This weekend marked
the passage of Yom Kippur, the most powerful day in the Jewish calendar. Its
liturgy and rituals press the worshipper, issuing fierce demands. Yom Kippur is
not for the faint hearted.
On Friday night and
Saturday, I observed Yom Kippur. The liturgy and rituals spoke loudly, but not
to me this year. They did not seize and hold me captive. My heart, mind, and
soul strayed from the prayers and occupied themselves elsewhere.
It was seventeen
years ago when Yom Kippur services helped restore me to the religion of my
upbringing. On that day, I was emotionally overcome, partly from abstaining
from food and drink (and coffee!) for approximately twenty-seven hours, as is
the custom. Fasting intensifies the solemnity we participants feel as we engross
ourselves in self-reflection, examining our thoughts, words, and actions from over
the past year for all traces of mean-spiritedness, dishonesty, and dishonor. We
spend the day in synagogue confessing our transgressions and asking God (the Father,
the King, the Deity-out-There) to forgive them. We come clean, and we pledge to
behave more virtuously.
For many years, Yom
Kippur’s activities have inspired me. They have invigorated me. On Yom Kippur,
I have affirmed my alignment with what is right and what is good.
What made this year
different? Well, throughout this entire year, I have held closely to the
practice of examining my thoughts, words, and behavior. Being in the habit of
self-examination robbed this year’s Yom Kippur of its singular importance.
Yet there was an even
more critical factor. This year, Yom Kippur’s confessions contrasted jarringly
with my deepened ongoing spiritual practice. The Yom Kippur prayers felt empty
and inauthentic, foreign to my evolving mode of spiritual immersion. For the
first time, I felt not at home in this liturgy that has so enraptured me.
Increasingly, I
immerse myself within a loving force, a force that I enter, a force that enters
me. Rarely any longer do I turn to a heteronomous God who judges me. Imagining
myself as observed and judged by an external force seems only to reinforce the
illusion that I am separate from the source of all power. Yom Kippur, in my
experience, asks me to stand before God and quiver. At no point during worship
do I feel lifted and carried by a loving current.
This Yom Kippur, I
couldn’t bring myself to stand before God the Judge. I could not dam myself off
from the current of love that carries me to infinite expanses.
Throughout my time in
prayer this Yom Kippur, my focus drifted away from the confessions at hand.

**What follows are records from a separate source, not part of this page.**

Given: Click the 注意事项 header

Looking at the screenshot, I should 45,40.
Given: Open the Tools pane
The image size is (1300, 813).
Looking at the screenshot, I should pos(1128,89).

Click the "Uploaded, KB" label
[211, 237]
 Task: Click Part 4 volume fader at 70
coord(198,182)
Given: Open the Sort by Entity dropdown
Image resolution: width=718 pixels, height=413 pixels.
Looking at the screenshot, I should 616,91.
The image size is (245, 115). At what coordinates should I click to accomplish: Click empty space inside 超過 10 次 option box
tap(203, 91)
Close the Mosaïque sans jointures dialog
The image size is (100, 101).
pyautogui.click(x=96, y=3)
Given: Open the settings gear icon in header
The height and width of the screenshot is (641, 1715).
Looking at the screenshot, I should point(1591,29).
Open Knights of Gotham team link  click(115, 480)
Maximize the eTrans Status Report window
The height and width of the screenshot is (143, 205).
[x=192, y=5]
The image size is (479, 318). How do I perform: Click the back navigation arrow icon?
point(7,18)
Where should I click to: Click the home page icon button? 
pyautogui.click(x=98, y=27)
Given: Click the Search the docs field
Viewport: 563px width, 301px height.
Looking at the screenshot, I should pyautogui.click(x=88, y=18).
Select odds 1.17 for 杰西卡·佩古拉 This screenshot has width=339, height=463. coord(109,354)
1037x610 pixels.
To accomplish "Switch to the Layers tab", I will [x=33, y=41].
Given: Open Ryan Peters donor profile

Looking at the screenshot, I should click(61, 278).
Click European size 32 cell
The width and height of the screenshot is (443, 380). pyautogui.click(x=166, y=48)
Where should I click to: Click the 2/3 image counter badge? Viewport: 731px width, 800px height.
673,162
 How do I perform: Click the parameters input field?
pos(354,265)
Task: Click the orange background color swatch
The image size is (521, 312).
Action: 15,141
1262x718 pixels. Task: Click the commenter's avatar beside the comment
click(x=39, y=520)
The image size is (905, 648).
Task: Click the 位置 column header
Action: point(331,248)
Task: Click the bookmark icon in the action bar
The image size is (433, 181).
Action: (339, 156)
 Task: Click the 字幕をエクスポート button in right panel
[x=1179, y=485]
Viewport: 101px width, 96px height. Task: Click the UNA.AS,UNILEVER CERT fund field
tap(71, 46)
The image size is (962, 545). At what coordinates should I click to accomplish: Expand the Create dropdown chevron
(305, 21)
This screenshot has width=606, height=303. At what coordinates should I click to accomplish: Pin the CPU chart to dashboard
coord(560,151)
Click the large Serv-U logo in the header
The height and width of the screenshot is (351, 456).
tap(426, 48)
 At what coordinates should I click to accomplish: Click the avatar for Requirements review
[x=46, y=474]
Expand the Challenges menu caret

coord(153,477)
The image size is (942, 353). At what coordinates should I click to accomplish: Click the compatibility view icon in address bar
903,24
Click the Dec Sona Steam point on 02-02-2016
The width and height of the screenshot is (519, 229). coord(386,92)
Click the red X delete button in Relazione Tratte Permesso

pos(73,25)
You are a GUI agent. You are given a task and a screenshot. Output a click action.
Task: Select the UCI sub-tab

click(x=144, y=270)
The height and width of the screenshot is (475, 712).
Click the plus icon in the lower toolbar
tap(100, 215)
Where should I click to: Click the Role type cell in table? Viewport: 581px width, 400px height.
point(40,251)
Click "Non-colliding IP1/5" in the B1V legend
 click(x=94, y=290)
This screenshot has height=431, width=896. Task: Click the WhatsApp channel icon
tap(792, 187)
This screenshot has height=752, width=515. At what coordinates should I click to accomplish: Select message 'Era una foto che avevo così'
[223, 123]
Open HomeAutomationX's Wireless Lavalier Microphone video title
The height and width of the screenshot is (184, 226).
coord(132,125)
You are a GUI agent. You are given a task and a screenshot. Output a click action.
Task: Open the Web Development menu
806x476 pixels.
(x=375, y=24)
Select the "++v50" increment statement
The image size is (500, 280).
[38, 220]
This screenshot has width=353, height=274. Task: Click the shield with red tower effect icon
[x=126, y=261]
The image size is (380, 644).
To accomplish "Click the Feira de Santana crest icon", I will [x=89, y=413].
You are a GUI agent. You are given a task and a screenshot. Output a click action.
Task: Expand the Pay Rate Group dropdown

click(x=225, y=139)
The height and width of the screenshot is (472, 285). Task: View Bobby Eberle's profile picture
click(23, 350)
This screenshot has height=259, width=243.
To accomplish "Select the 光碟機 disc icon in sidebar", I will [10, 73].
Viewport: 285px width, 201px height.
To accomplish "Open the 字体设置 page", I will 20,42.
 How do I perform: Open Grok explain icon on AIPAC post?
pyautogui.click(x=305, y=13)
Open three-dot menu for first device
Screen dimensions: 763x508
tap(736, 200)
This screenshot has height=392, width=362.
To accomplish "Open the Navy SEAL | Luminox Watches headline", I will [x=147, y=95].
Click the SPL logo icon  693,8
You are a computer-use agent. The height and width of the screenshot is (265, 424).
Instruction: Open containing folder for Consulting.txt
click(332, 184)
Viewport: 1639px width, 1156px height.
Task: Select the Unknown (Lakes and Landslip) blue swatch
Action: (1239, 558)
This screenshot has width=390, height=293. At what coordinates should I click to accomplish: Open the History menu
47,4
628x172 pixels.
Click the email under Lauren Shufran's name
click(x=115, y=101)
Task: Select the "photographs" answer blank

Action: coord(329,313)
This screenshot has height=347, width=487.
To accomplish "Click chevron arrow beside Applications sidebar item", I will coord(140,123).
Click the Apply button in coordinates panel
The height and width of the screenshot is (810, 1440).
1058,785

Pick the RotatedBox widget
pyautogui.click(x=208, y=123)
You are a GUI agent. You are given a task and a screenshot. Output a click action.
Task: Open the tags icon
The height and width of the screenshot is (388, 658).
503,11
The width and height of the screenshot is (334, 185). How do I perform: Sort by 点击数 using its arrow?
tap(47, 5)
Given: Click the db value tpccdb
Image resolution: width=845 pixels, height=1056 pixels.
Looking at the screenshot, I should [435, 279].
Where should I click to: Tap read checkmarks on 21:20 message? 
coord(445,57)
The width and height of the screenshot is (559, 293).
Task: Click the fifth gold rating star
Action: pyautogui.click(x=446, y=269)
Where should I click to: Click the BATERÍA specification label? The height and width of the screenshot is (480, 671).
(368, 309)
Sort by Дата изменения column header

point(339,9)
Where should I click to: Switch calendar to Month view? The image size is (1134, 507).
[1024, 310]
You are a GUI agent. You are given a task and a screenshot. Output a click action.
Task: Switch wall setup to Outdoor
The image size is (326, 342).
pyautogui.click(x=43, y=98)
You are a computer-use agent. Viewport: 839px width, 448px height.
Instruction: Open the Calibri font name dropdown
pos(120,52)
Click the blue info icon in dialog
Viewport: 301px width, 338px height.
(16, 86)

Instead, I found myself meditating, confirming my oneness with the One. Instead
of begging forgiveness from the heteronomous God, I focused on my soul’s light and
invited it to fill me. I did not stand before God. I melted inside God.
Inside God, the One
Energy flows through me. I am powerful, a conductor for the One Energy. I do
not cower before an external God who sits in judgment.
6 comments:
This year I chose to participate. The impulse to participate arose from the desire to connect with my native people as I am sometimes prompted despite a secular existence. I engaged as earnestly as I was able. I very much enjoyed what the Rabbi had to say. Yet I was not entirely subsumed into the spirit of the service. I did experience the comfort that comes from being with others of the same background. Still looking for that closer connection to God.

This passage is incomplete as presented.